Ich muss mir jetzt wünschen, dass er auf mich zukommt und mich freudig in die Arme schließt. Obwohl mir genau das schrecklich verhasst sein wird.
    «Haben’s dir die Indios im Busch gemacht?»
    Das Glas an den Lippen, umrundete er sie und blieb hinter ihr stehen.
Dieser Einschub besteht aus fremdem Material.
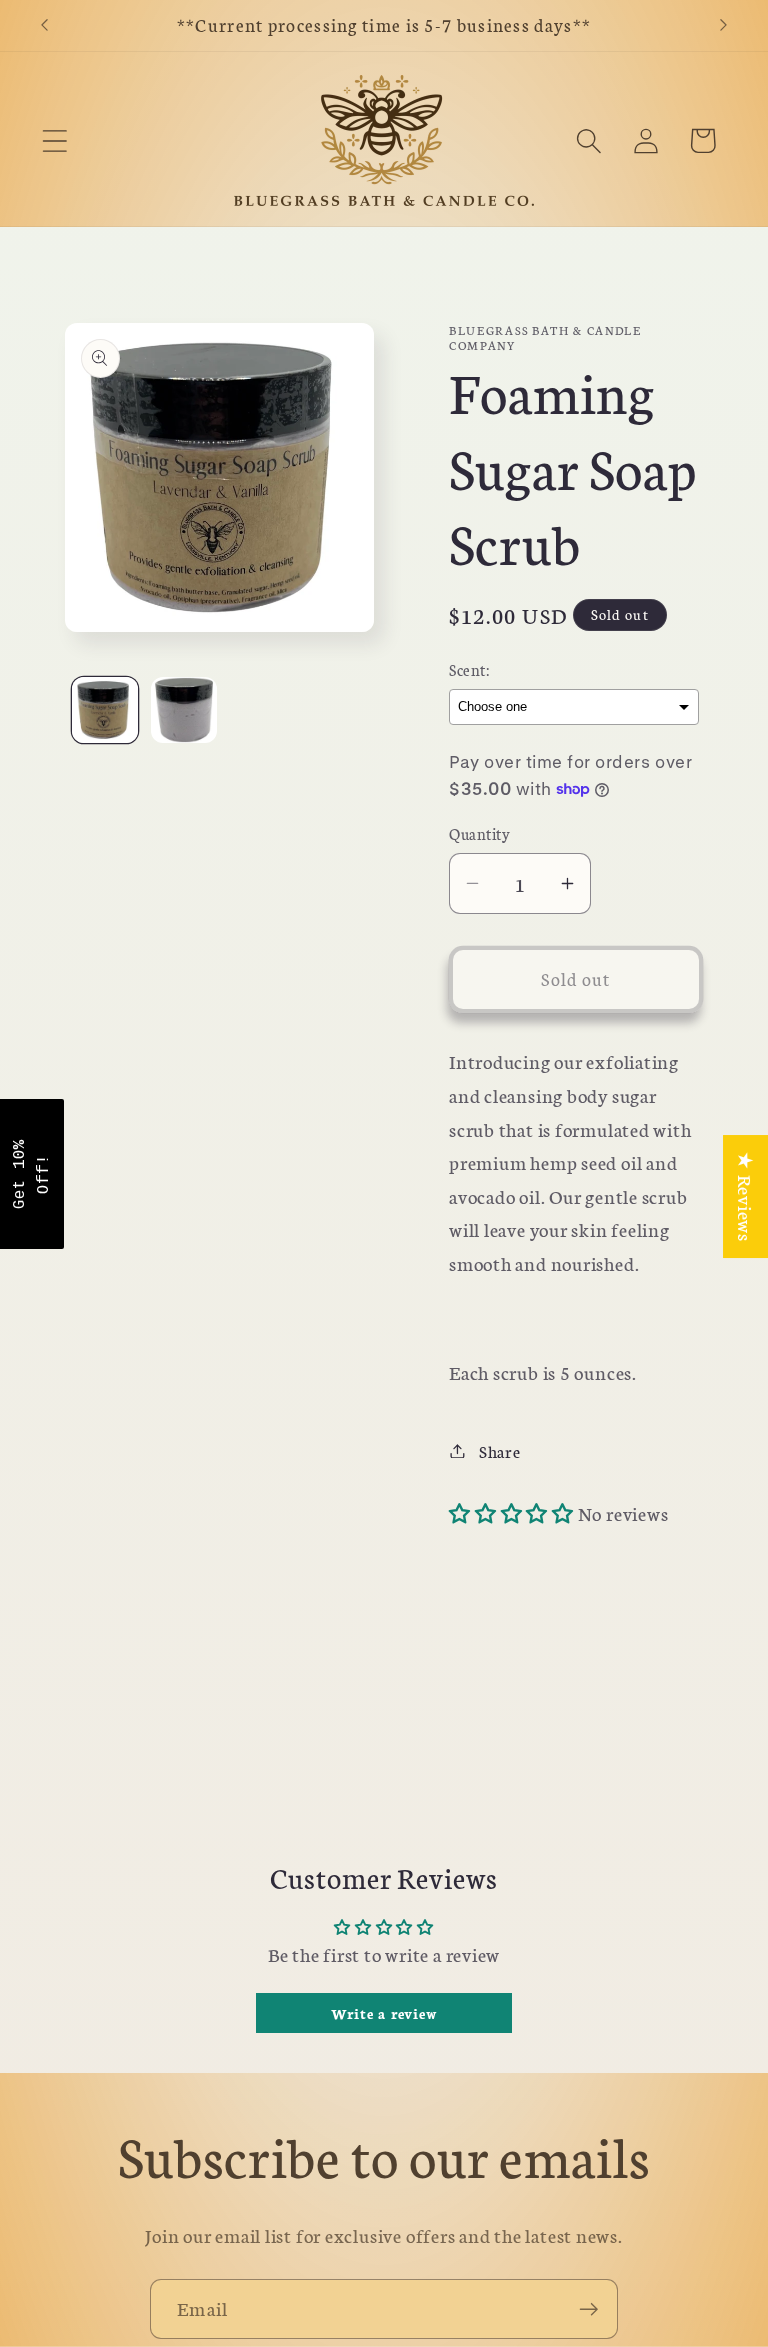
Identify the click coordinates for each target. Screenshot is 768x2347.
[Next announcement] (724, 25)
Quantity (479, 833)
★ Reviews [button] (746, 1196)
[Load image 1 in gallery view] (105, 710)
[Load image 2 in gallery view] (184, 710)
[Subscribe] (588, 2309)
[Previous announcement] (44, 25)
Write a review (384, 2013)
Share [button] (500, 1450)
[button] (54, 140)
Sie fühlte sich, als hätte sie Kautschuksamen im Handtäschchen und ein Milizionär drücke ihr die Mündung seiner Pistole in den Nacken. Sie glaubte, das kalte Metall tatsächlich zu spüren. Aber es war nur ihr Angstschweiß.
    «Es könnte auch irgendein verlauster Caboclo gewesen sein. Oder ein Seringuero. Nein, es war ein Wilder, nicht wahr? Du trägst ein kupferhäutiges schwarzhaariges Balg in dir herum.» Seine Stimme war schwer vor Abscheu. «Hat es
einen
Vater? Oder mehrere? Hat es dir Spaß gemacht, mit einem Tier zu vögeln?»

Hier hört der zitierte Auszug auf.